■ Consigne de travail 1 ■
Recopiez mot pour mot les lignes de la section « Données à utiliser », en commençant au début de cette section et en terminant par la ligne qui contient "center [842, 266].", celle-ci comprise.

CAA Lyon, 2ème chambre – N° 11LY00558 – SARL Merlett France – 28 octobre 2011 – C+

Requête jointe : 11LY01754

L'article 1er de l'arrêt de la Cour est annulé par le Conseil d'Etat :voir CE - 25 mars 2013 - N° 355035 - B

Juridiction : CAA Lyon

Numéro de la décision : 11LY00558

Numéro Légifrance : CETATEXT000024755135

Date de la décision : 28 octobre 2011

Code de publication : C+

Index

Mots-clés

BIC, Décision de gestion, Erreur comptable

Rubriques

Fiscalité

Résumé

Évaluation de l'actif - Théorie du bilan - Décision de gestion et erreur comptable - 1) Décision de gestion - Condition - Existence d'une faculté juridique d'option - Conséquence - Avance financière envisagée par une société mère au profit de sa filiale ne présentant pas de caractère certain - Inscription par la filiale de cette somme au compte " emprunts soumis à des conditions particulières " et enregistrement de la contrepartie au débit du compte fournisseur de la société mère avec diminution d'autant du solde de ce compte - Erreur comptable de la filiale - Existence - 2) Caractère rectifiable ou délibéré de cette erreur - Incidence sur le bénéfice net (art. 38, 2 du CGI) - Absence, cette erreur n'ayant pas eu pour conséquence d'augmenter l'actif net.

■ Données à utiliser ■

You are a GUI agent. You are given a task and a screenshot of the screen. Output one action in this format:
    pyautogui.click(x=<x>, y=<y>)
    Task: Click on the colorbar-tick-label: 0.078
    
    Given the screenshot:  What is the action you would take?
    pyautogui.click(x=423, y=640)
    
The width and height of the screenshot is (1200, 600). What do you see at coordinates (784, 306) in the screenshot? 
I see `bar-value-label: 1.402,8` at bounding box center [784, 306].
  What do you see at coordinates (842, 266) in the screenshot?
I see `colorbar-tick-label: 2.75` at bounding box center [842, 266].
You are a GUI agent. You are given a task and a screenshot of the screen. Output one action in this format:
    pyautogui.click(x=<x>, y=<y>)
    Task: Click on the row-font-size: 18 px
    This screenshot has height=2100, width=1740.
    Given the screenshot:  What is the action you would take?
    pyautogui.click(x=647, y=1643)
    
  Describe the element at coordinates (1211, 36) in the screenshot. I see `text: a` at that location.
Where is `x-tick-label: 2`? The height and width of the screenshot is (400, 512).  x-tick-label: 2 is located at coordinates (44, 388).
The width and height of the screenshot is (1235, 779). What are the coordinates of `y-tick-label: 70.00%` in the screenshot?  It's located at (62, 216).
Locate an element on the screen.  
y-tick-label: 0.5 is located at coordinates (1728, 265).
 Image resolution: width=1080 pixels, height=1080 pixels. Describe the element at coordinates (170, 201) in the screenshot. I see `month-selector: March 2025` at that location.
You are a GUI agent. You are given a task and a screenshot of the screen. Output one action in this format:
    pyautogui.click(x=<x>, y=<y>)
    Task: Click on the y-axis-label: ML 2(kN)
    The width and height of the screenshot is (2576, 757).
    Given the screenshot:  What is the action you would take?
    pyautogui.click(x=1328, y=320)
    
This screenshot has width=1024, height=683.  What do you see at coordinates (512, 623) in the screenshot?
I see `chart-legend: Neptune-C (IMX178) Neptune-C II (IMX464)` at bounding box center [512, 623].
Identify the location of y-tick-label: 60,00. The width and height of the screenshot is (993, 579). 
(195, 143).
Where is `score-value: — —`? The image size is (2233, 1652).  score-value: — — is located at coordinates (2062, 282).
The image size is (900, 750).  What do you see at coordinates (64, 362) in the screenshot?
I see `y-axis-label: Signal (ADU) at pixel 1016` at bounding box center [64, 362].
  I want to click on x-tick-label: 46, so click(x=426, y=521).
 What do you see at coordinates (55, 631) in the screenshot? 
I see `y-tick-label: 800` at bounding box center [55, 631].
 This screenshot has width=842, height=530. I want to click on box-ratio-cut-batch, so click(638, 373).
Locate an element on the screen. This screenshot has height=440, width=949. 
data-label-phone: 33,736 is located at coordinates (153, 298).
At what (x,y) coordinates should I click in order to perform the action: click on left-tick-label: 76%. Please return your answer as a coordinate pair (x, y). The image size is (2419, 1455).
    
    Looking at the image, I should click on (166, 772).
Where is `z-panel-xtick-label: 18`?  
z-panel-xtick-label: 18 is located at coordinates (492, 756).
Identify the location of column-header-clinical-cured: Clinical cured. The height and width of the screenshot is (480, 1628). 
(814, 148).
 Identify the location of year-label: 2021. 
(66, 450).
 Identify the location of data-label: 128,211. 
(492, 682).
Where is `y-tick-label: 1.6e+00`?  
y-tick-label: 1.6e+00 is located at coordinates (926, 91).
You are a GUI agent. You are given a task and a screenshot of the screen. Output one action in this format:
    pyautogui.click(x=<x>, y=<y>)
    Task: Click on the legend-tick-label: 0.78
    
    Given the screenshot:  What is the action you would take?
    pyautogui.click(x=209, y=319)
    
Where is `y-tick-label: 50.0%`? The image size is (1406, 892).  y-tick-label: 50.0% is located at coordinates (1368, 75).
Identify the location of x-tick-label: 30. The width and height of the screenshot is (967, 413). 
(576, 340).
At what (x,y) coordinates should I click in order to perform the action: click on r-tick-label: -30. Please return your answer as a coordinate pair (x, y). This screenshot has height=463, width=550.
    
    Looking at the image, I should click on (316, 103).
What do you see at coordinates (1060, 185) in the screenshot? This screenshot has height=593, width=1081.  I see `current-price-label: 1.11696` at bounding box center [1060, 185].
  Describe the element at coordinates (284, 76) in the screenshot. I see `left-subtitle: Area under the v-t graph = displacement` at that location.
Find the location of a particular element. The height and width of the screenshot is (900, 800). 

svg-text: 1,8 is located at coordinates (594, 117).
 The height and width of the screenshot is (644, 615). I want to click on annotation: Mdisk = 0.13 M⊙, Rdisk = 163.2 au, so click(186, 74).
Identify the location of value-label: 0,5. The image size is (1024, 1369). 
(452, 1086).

■ Consigne de travail 2 ■
Dans l'arrêt ci-dessus, reprenez le passage commençant par "BIC, Décision de" et se terminant par "d'augmenter l'actif net.", en renommant "filiale" en "société fille".

■ Zone de réponse 1 ■
You are a GUI agent. You are given a task and a screenshot of the screen. Output one action in this format:
    pyautogui.click(x=<x>, y=<y>)
    Task: Click on the colorbar-tick-label: 0.078
    
    Given the screenshot:  What is the action you would take?
    pyautogui.click(x=423, y=640)
    
The width and height of the screenshot is (1200, 600). What do you see at coordinates (784, 306) in the screenshot? 
I see `bar-value-label: 1.402,8` at bounding box center [784, 306].
  What do you see at coordinates (842, 266) in the screenshot?
I see `colorbar-tick-label: 2.75` at bounding box center [842, 266].

■ Zone de réponse 2 ■
BIC, Décision de gestion, Erreur comptable

Rubriques

Fiscalité

Résumé

Évaluation de l'actif - Théorie du bilan - Décision de gestion et erreur comptable - 1) Décision de gestion - Condition - Existence d'une faculté juridique d'option - Conséquence - Avance financière envisagée par une société mère au profit de sa société fille ne présentant pas de caractère certain - Inscription par la société fille de cette somme au compte " emprunts soumis à des conditions particulières " et enregistrement de la contrepartie au débit du compte fournisseur de la société mère avec diminution d'autant du solde de ce compte - Erreur comptable de la société fille - Existence - 2) Caractère rectifiable ou délibéré de cette erreur - Incidence sur le bénéfice net (art. 38, 2 du CGI) - Absence, cette erreur n'ayant pas eu pour conséquence d'augmenter l'actif net.